In characters of drug dealing gang - getting ready for the scene

I am still here in Kuala Lumpur, but see the end of the project coming and I already miss the men. I'm thinking about my exit strategy and have been working on passing on some of the principles of the pedagogy I use to Augustine. He will continue working with his group as he is encouraged by witnessing my work. Also, Soon, who introduced me to Augustine and Burning Bush, and who has been doing Forum Theatre for some time, will be of a resource and a coach. I am happy knowing that the men will continue to process their difficult life situations and dynamics with creative lens and experiential nature of theatre.
Caring hand created this "altar" at Burning Bush

It's My Life - devised original show at Burning Bush

It's My Life is the show's title that Burning Bush group selected by a voting process out of 45 titles initially brainstormed.

A sense of a special day was everywhere when I came to Burning Bush in the morning. I saw some ironed shirts and new pants, combed hair, costumes and props carefully prepared from card board, masking tape and other like resources.

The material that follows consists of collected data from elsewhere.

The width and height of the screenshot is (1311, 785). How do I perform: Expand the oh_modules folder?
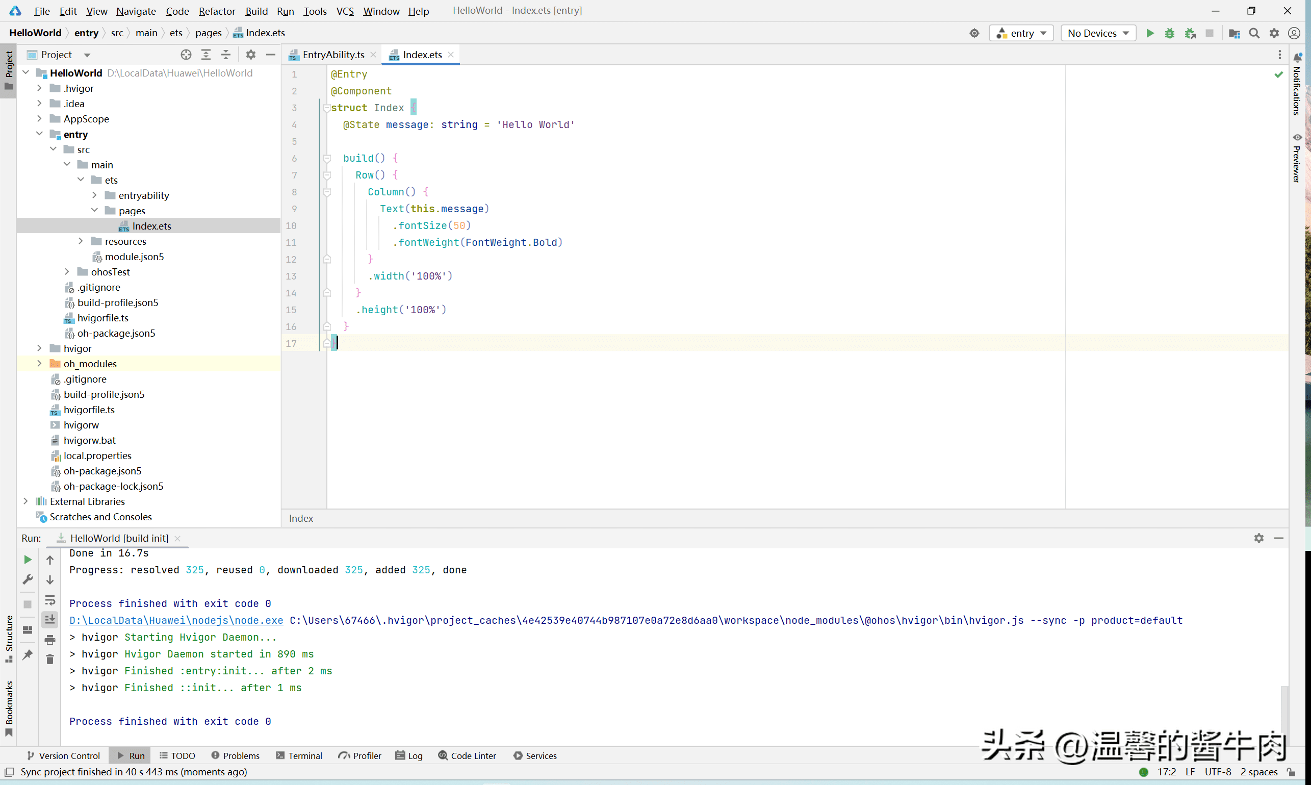(x=39, y=363)
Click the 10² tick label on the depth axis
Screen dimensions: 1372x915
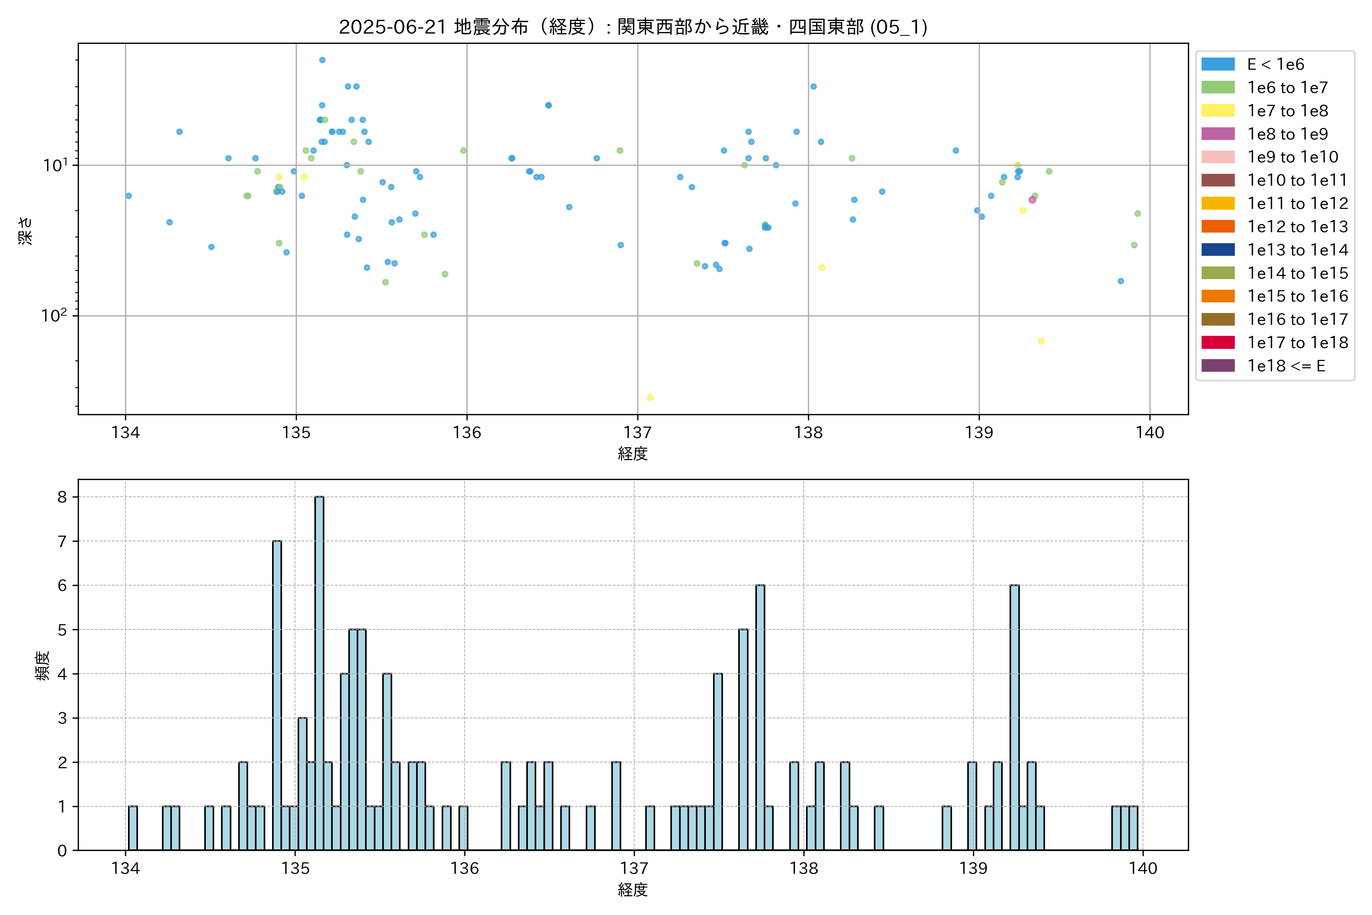[54, 316]
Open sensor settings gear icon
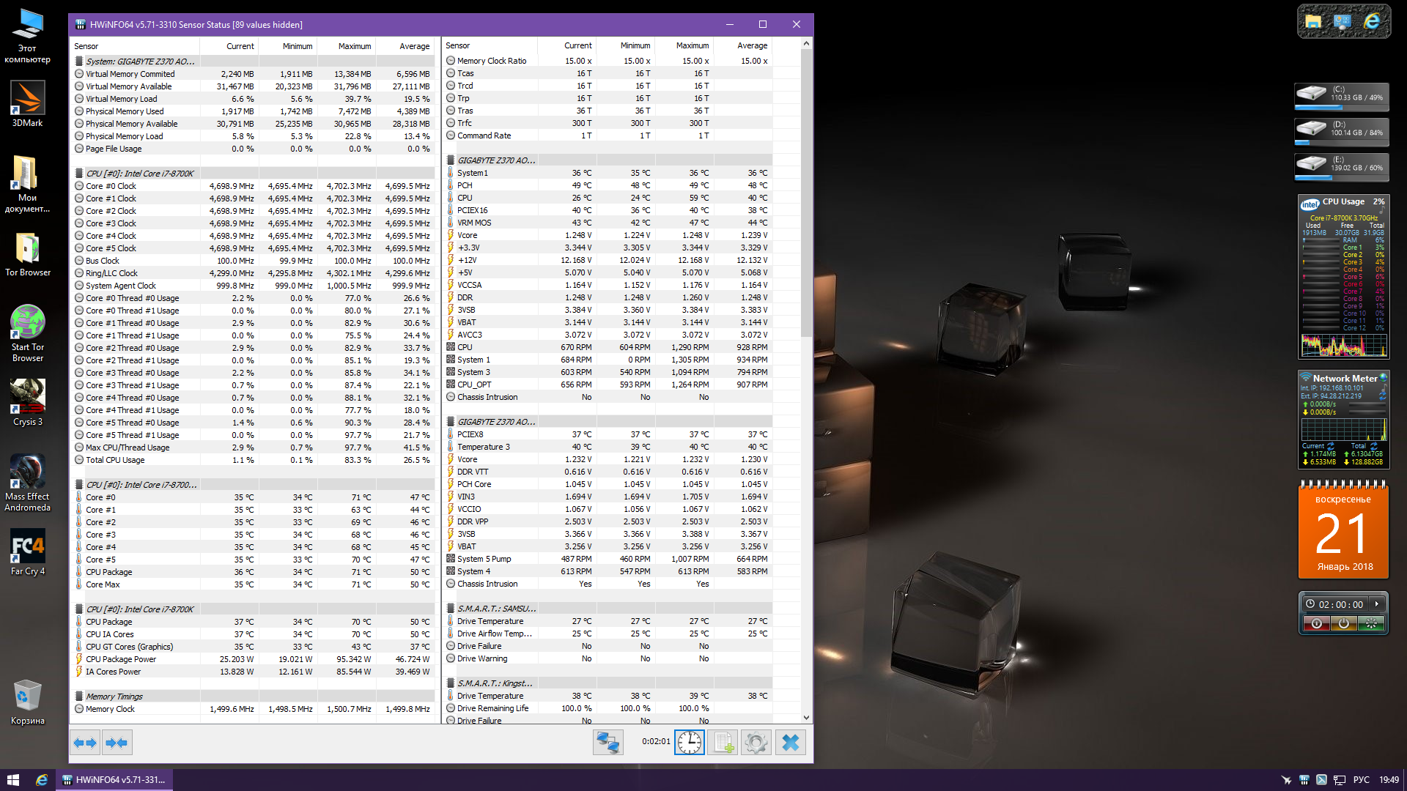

The chairs and sofa were re-arranged allowing larger audience to view the hall playing area.
Study Hall - place for our show
Pre-show discussion circle

The group decided to play their favourite game: The Ways to Cross a Room. They enjoyed it this time around as if played for the first time. During my work in Burning Bush, I observed that the men enjoyed the laughter and silliness of games with the same intensity they enjoyed honest and serious discussions about life and choices.


After the warm-up game that taps into improvisational skills, we ran a dress rehearsal before the audience arrived:
Chris in the role of James

Suresh in the role of John
Making a Decision scene

Father - Son Reunion scene

Our audience consisted of the other members of Burning Bush commune who didn't participate in the project.
Our camera man

Dead Brother scene - one of the strong moments

Watching the video recording of the show

After the show, a lively exchange of insights, questions, sharing, and laughing together concluded our time together. It is now the work of Burning Bush commune with Augustine and Soon as leaders to take the show and gained skills of the group further and out into the community as outreach. I wish them sincerely and wholeheartedly the good luck on their next journey.

Thank you, Augustine and Burning Bush for the joyous opportunity to share your journey!